▸ **Problem 1**
In the role description, what compute budget does the whiteboard question allow?
▸ **Problem 2**
Write out everything in the role description from "Numerical analysis Log-prob" down to "with Adam's v̂.", changing "fp16" to "bf16".
▸ **Problem 3**
Continue the role description past its last sentence.

[[ Page extract, beginning ]]

Numerical analysis Log-prob mismatch, advantage stability, KL clipping, low-precision gradients all break on numerical edges. Knows when fp16 underflows; can derive that softmax + log = log_softmax avoids it; understands gradient-clipping interaction with Adam's v̂.
Profiling "It's slow today" is the most common ticket. You need to find the cause without restarting. Lives in Nsight, py-spy, dcgm. Has a default profiling script for every component.

The role's distinguishing question

If you can answer this question end-to-end on a whiteboard, you can do the job:

The whiteboard question
"You're given a 70B base model and a 1000-prompt math benchmark. Budget: 64 H100s for 7 days. Design the post-training RL pipeline. Walk through: rollout architecture, algorithm choice, weight-sync strategy, environment design, expected throughput, the three things most likely to go wrong, and how you'd diagnose them. End with the kernel you'd write first."

[[ Page extract, end ]]
[[ Exercise data, beginning ]]

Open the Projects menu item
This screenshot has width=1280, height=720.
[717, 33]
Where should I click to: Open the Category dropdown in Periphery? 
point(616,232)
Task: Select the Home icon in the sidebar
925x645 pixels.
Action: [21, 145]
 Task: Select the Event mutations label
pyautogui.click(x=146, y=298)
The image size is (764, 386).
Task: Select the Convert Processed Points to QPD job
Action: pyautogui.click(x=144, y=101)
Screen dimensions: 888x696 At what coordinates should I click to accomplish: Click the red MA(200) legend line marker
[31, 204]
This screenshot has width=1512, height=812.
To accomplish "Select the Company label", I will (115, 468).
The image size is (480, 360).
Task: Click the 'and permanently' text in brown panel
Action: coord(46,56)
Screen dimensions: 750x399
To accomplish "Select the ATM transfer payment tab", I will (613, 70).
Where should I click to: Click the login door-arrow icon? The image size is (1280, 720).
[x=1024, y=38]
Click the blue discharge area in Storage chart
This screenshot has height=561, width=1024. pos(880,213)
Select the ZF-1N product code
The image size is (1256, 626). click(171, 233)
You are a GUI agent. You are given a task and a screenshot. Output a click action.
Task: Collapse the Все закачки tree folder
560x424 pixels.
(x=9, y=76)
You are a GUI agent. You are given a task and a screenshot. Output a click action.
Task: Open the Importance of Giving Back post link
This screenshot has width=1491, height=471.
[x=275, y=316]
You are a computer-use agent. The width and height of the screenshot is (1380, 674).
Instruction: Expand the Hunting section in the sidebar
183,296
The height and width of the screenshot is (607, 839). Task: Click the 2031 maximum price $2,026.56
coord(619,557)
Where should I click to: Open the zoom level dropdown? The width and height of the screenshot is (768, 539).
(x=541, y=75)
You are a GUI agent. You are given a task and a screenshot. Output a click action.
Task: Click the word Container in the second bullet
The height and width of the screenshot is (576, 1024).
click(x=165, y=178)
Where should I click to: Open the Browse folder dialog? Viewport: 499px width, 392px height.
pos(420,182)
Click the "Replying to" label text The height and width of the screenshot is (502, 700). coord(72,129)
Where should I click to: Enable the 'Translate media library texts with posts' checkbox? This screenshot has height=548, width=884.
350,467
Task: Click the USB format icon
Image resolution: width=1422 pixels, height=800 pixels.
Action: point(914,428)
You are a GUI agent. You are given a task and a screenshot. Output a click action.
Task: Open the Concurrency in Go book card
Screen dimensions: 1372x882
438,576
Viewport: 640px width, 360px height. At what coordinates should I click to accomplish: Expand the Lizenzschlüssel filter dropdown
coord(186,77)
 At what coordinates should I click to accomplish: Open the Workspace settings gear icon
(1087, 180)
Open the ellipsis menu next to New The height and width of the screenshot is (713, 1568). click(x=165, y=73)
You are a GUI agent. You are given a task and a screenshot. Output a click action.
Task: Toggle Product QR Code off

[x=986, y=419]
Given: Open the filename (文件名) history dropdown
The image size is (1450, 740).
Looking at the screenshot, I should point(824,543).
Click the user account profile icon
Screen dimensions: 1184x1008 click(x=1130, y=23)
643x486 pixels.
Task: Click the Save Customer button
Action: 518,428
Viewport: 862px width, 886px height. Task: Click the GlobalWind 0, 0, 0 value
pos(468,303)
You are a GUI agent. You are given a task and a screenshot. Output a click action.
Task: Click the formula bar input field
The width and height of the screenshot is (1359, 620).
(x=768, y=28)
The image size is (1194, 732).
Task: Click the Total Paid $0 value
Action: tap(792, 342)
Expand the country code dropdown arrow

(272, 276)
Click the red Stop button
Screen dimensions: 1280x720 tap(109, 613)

[[ Exercise data, end ]]

▸ **Response area 1**
64 H100s for 7 days.

▸ **Response area 2**
Numerical analysis Log-prob mismatch, advantage stability, KL clipping, low-precision gradients all break on numerical edges. Knows when bf16 underflows; can derive that softmax + log = log_softmax avoids it; understands gradient-clipping interaction with Adam's v̂.

▸ **Response area 3**
A weak answer names libraries. A strong answer derives every choice from constraints (64 GPUs ÷ ? roles, model dtype, sequence length budget, batch math), names the trade-offs ignored, and identifies the first kernel from a back-of-envelope profile estimate. The kernel work itself is the subject of the next lesson.

Interview prompts you should be ready for

  1. "Walk through a single RL step from start to finish. Where does the time go?" (The six-role loop, rollout dominates 60–75%, trainer forward + ref forward another 15–26%. Backward and sync are small but block.)
  2. "Colocated vs disaggregated vs async — which would you pick for a 70B model on 8 H100s?" (Colocated. Inference-only 70B fits on 4 H100s with TP, but the trainer side needs the full ~1 TB of params + grads + Adam fp32 state + activations — splitting into 4-roller + 4-trainer leaves the trainer with nowhere to put it. With all 8 GPUs shared, you swap modes and reshard at each phase boundary. Disaggregated becomes the right answer around 32+ GPUs where the trainer pool can be sized properly. The lesson: sizing decides architecture before personal preference does.)
  3. "Your rewards go down right after each weight sync. Diagnose." (Almost always: logprob mismatch between rollout engine and trainer. PPO ratio is biased. Fix: recompute logprobs on the trainer for the importance ratio, or guarantee numerical equivalence between the engines.)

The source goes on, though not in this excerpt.